In Table 7, we display the distribution of parental genotypes among dyads and triads by offspring genotypes. The logistic regression of missing status yielded a P-value of 0.8624 for parental genotype adjusting for offspring genotype. Therefore, there was no statistically significant evidence of informative missingness of parental APOE genotypes in the families with offspring who have elevated total cholesterol at the Framingham Heart Study.

Table 7 Distribution of APOE genotypes

Discussion

For the case–parent triads design, the TDT2 cannot include families with incomplete parental genotypes. Approaches such as the 1-TDT4 and EM-HRR7 were designed to include such families due to missingness related to a disease in ascertainment, not to genotyping failure. They may be more powerful than the TDT2 but are valid only if the missingness is not informative, that is, missingness independent of the underlying genotype (MAR). Although approaches proposed by Allen et al8 and Chen9 can include incomplete triads and are valid under informative missingness, they may not be as powerful as 1-TDT4 and EM-HRR7 when the missing data pattern is truly MCAR. Regardless of different missing data patterns among parental genotypes, the above methods assumed that offspring genotypes were MCAR. Recently, Guo10 indicated that when offspring genotypes were missing informatively, a circumstance that can arise from ascertainment bias, inflated type-I error and/or reduced power may occur using the TDT excluding incomplete triads.

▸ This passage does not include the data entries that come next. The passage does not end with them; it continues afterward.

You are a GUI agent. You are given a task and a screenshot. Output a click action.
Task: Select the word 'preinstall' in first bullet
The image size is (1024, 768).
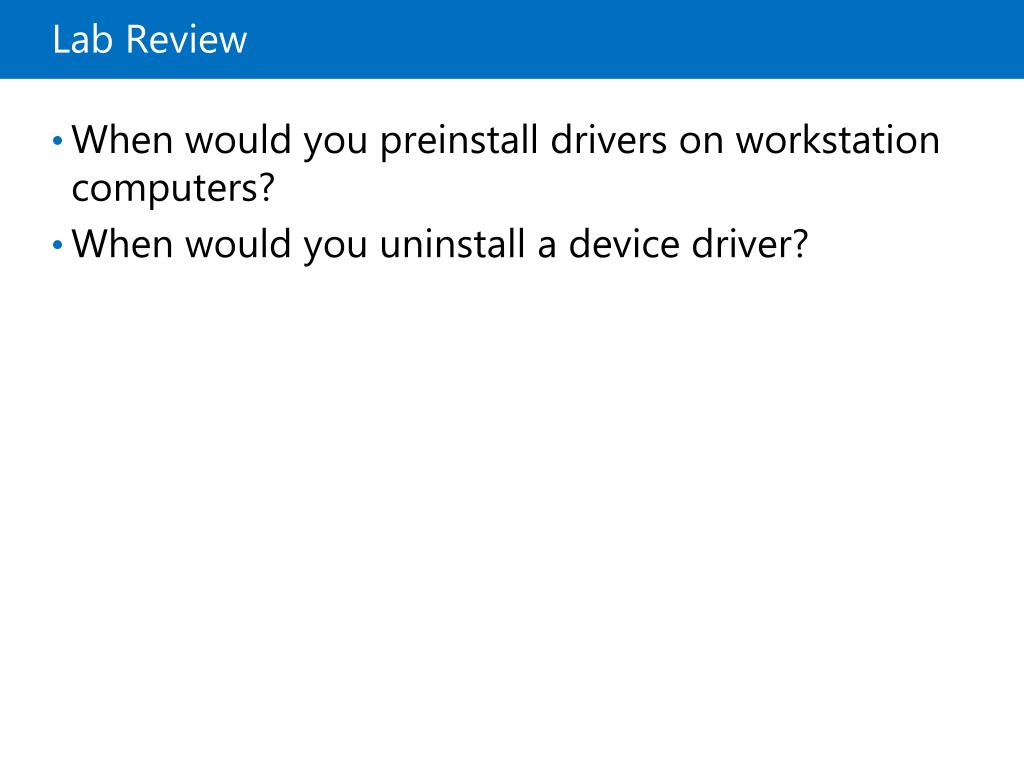pos(458,140)
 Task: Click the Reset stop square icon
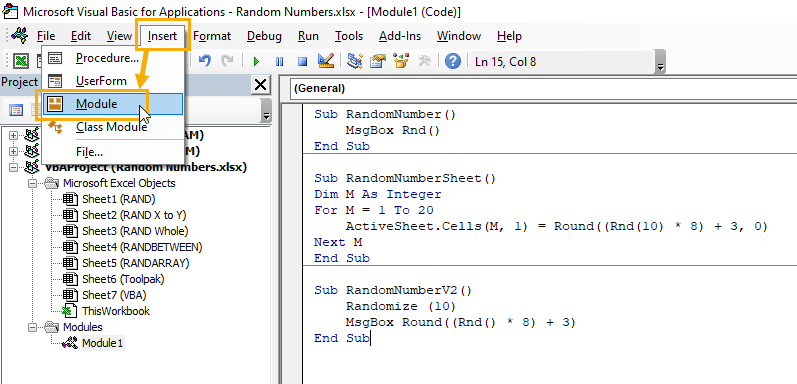(x=302, y=62)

The purpose of this work is to provide a test for informative missingness in the context of case–parent triad designs for genetic linkage and/or association studies, in an effort to avoid a biased conclusion. Our approach compares the parental genotype distribution in triads to that of dyads conditional on the genotypes of affected offspring. Differential parental genotype distributions in triads and dyads indicate that parental genotypes are missing informatively. We have shown, through theoretical derivations and computer simulations, that TIM is not affected by linkage (θ) or association (δ). It provides expected 5% type-I error at α=0.05 level under MCAR and is robust to population admixture. Simulation results suggest that TIM has adequate power to test informative missingness in moderately sized sample. In the logistic regression framework, TIM remains a valid test under MAR by conditioning on available covariates X1, X2,…,XK related to missingness.

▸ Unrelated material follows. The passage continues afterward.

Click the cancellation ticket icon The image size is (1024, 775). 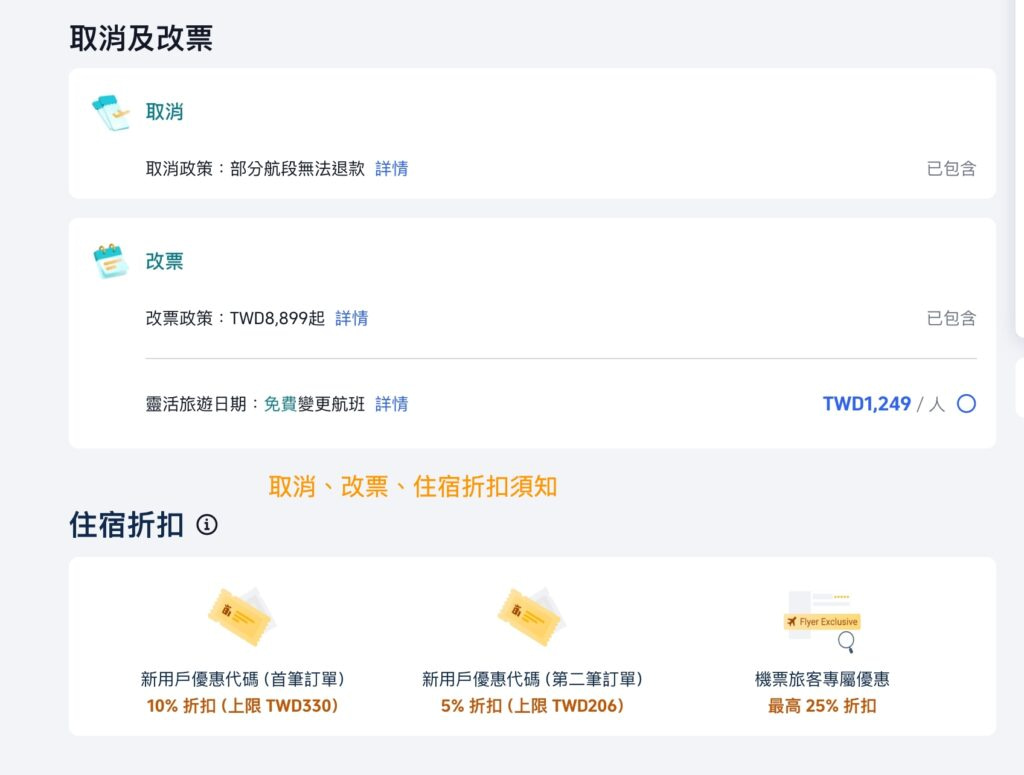[x=110, y=113]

Given a significant TIM result, assuming that informative missingness exists only in parental genotypes due to, for example, a late onset fatal disease such as cardiovascular disease, Allen et al8 and Chen's9 strategies are recommended to incorporate dyads. Otherwise, the 1-TDT4 and EM-HRR7 are appropriate and may provide higher power. However, one should be aware of the basic assumption of absence of ascertainment bias in all TDT/family-based association tests. If TIM is significant for an early onset fatal disease, one should be aware that none of existing methods yields a valid result, including the TDT with only complete trios, as illustrated and discussed by Guo.10

The proposed test TIM is developed for case–parent triads designs. However, it is readily applicable to other designs consisting of parents and affected offspring by selecting triads and dyads from the data. But this may not be the most powerful approach due to deletion of sibling information. Therefore, our future work will extend TIM to consider more general pedigrees. Many recently published genome-wide association studies (GWAs) are case–control designs, but there are also family-based GWAs with available genotyping on parent–offspring trios, such as the Framingham Heart Study and International Multi-Center ADHD Genetics Project (http://www.ncbi.nlm.nih.gov/sites/entrez?db=gap). It is likely that more family-based GWA studies using DNA already collected in the past emerge in the near future. The advantage of parent–offspring design over case–control design is that the former design is immune for population admixture, and it tests for linkage as well as association. Therefore, our method may be useful for these designs to further reduce false positives due to informative missingness in the modern era of genome-wide studies.